* Work task: In the listing below, identify each line with the word "tecnológica" and return those lines.

........

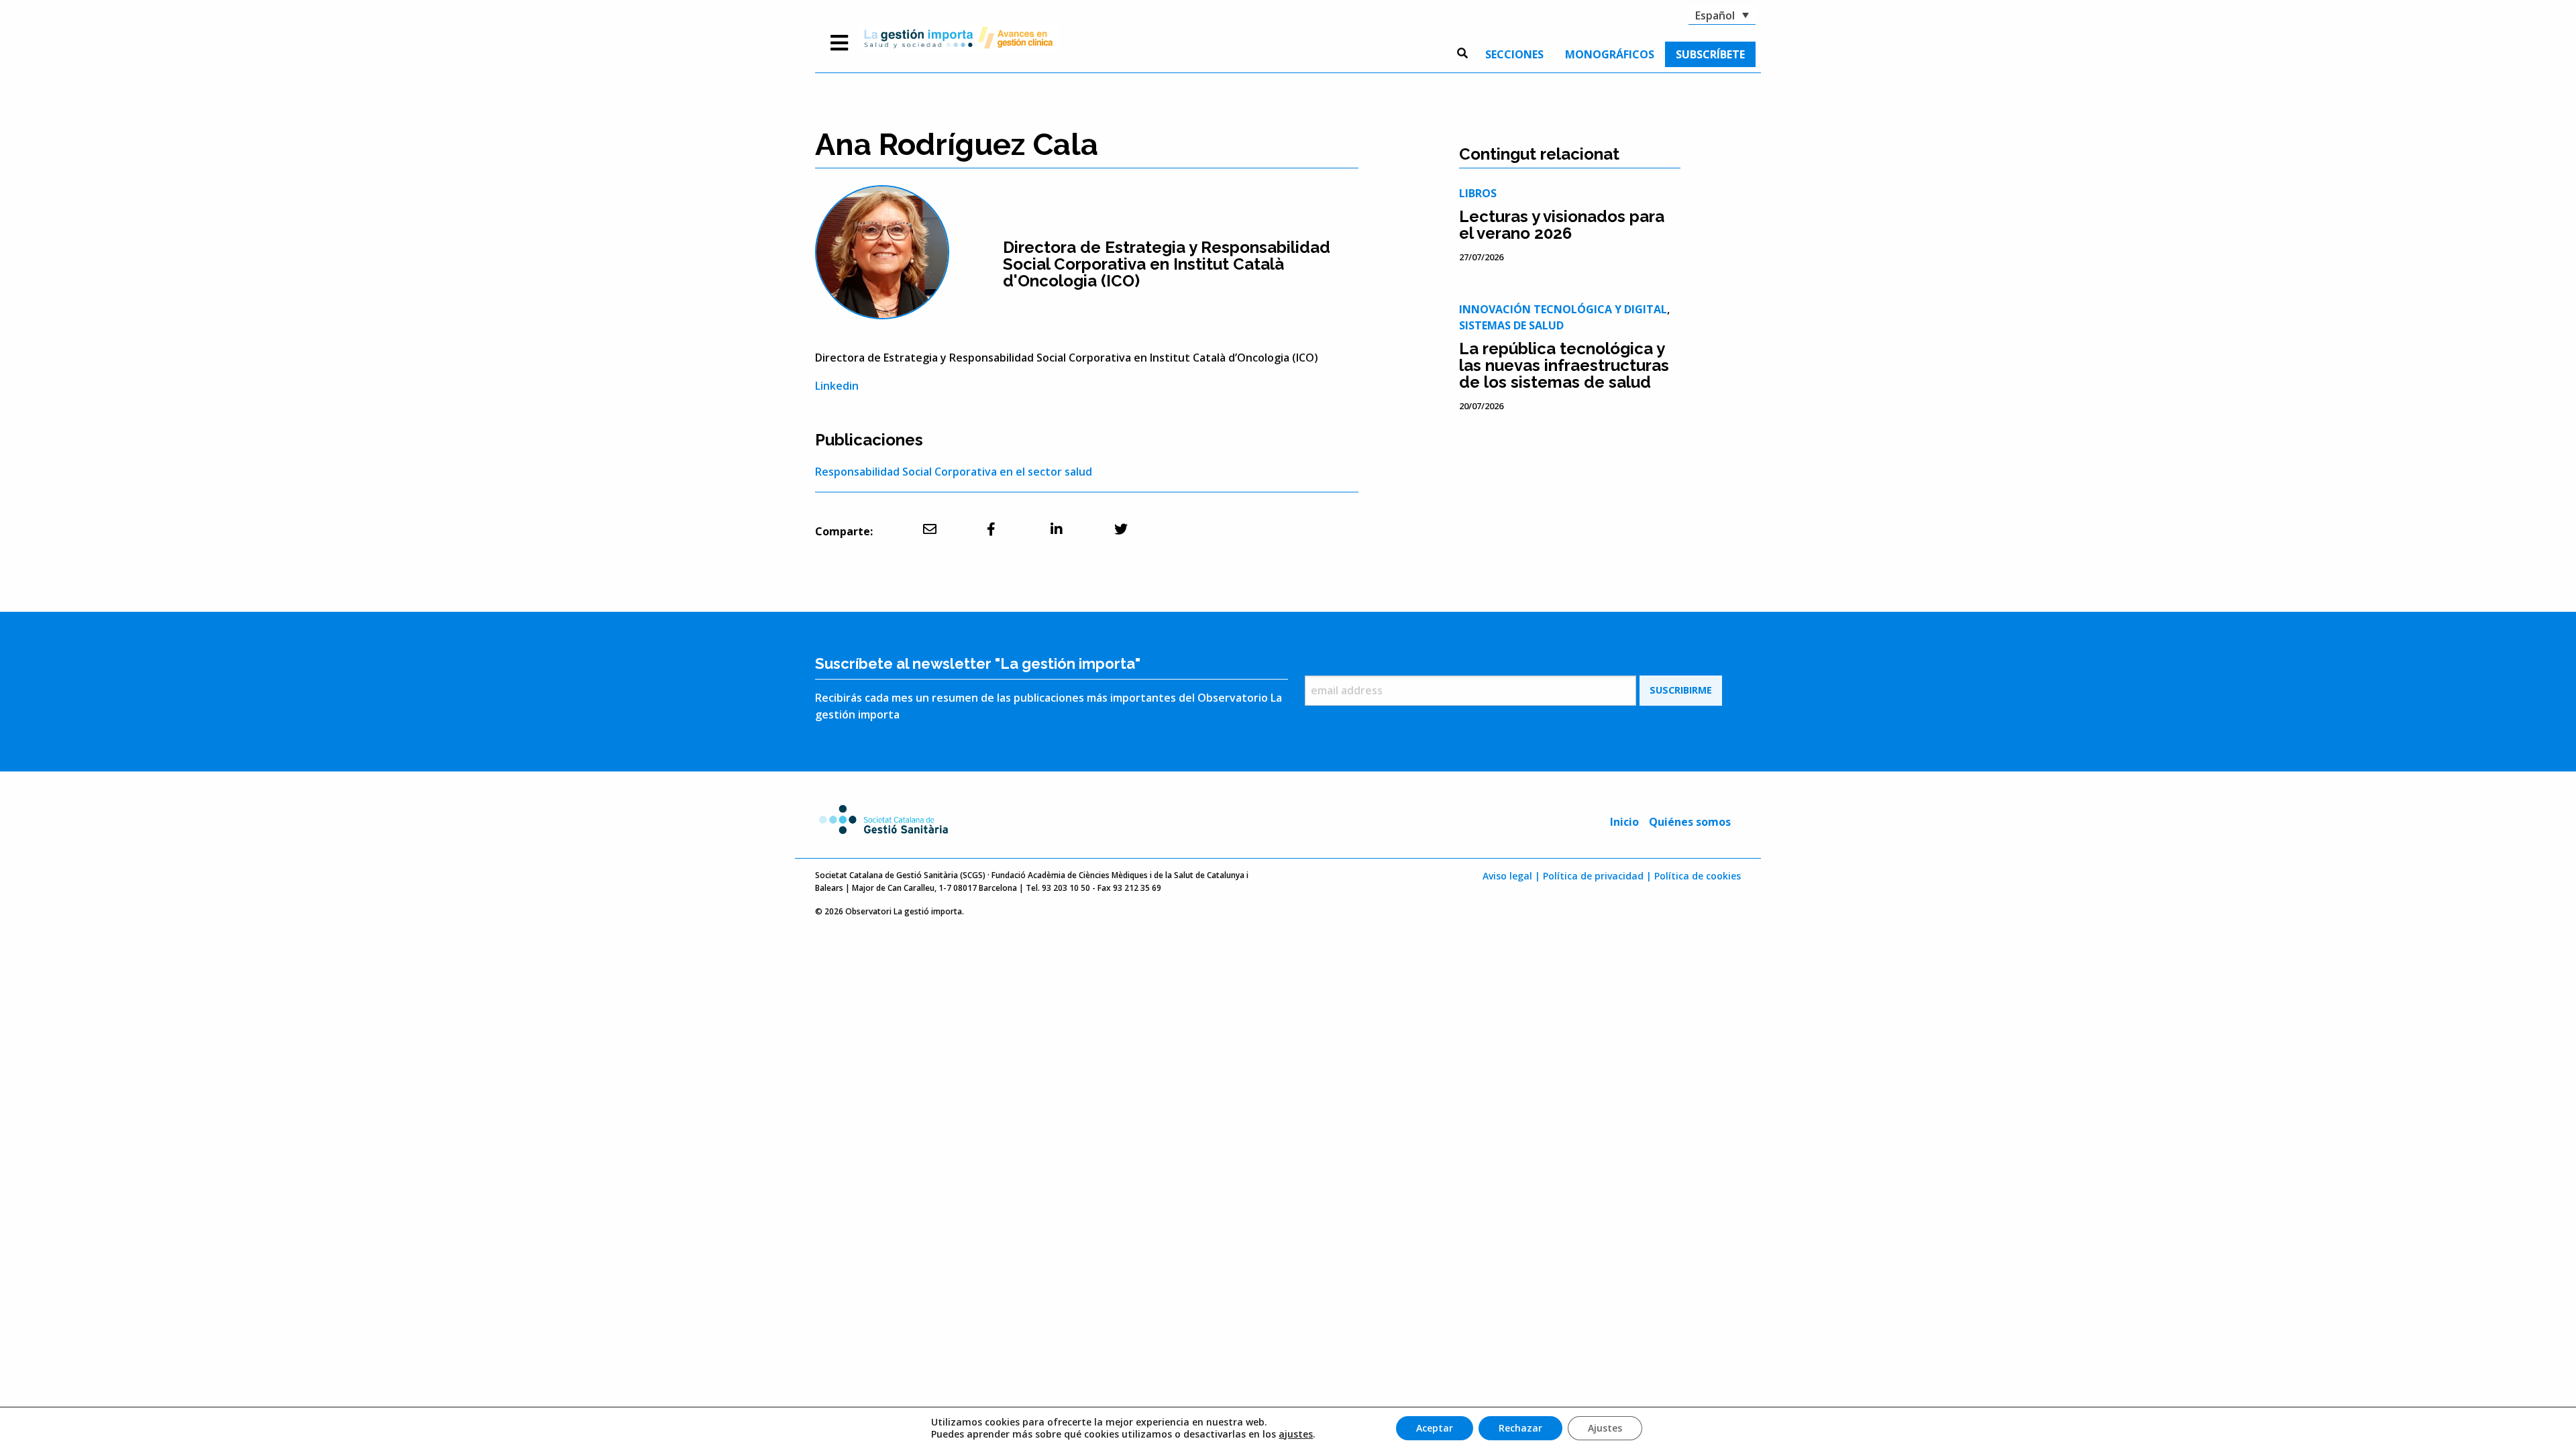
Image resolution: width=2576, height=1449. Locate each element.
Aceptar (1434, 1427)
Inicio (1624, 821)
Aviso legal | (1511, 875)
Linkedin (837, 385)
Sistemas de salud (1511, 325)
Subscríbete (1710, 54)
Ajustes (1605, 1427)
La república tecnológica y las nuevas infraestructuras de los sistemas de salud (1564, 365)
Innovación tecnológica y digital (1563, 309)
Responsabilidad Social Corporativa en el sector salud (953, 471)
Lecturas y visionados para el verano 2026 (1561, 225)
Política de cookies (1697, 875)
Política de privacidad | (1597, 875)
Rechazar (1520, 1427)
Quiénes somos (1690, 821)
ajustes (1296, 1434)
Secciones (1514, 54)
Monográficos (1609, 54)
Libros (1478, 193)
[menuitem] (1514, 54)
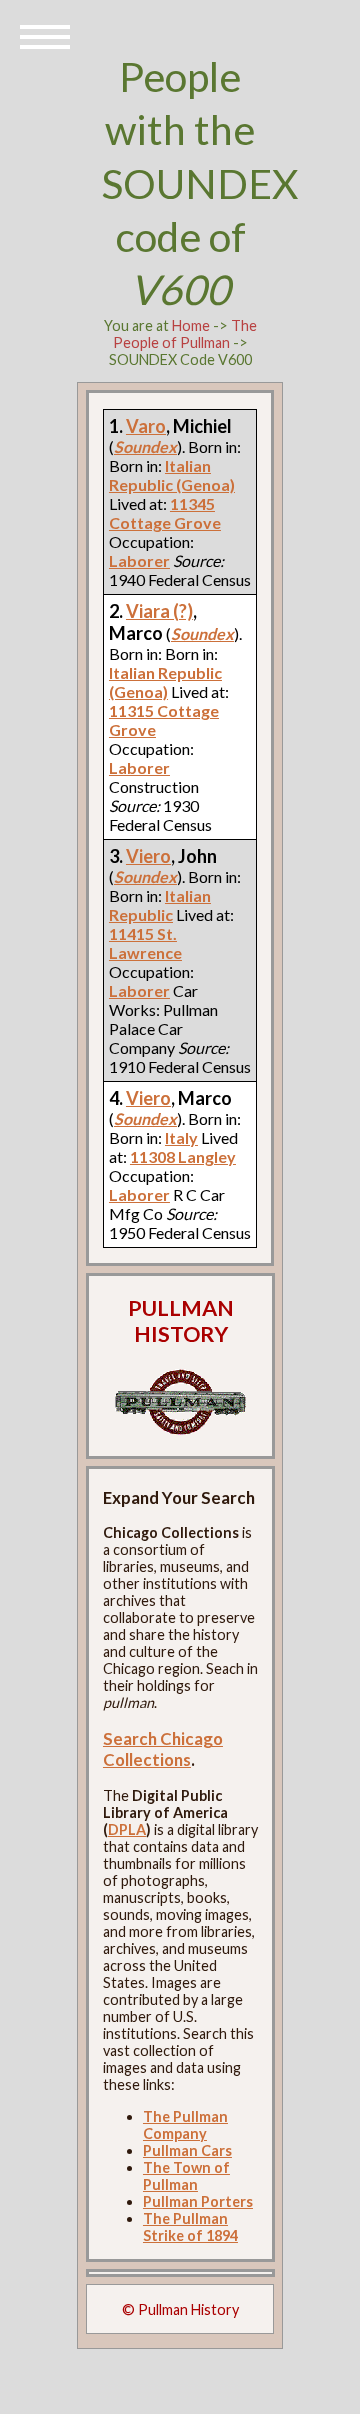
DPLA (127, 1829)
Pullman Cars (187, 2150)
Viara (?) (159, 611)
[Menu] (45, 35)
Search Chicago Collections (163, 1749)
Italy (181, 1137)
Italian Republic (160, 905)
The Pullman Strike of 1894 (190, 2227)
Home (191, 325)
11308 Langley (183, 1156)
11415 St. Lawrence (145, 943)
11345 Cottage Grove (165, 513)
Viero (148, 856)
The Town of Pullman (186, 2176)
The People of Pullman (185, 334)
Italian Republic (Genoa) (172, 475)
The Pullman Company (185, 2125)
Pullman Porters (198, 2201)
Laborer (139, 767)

........

* Exercise output:
La república tecnológica y las nuevas infraestructuras de los sistemas de salud (1564, 365)
Innovación tecnológica y digital (1563, 309)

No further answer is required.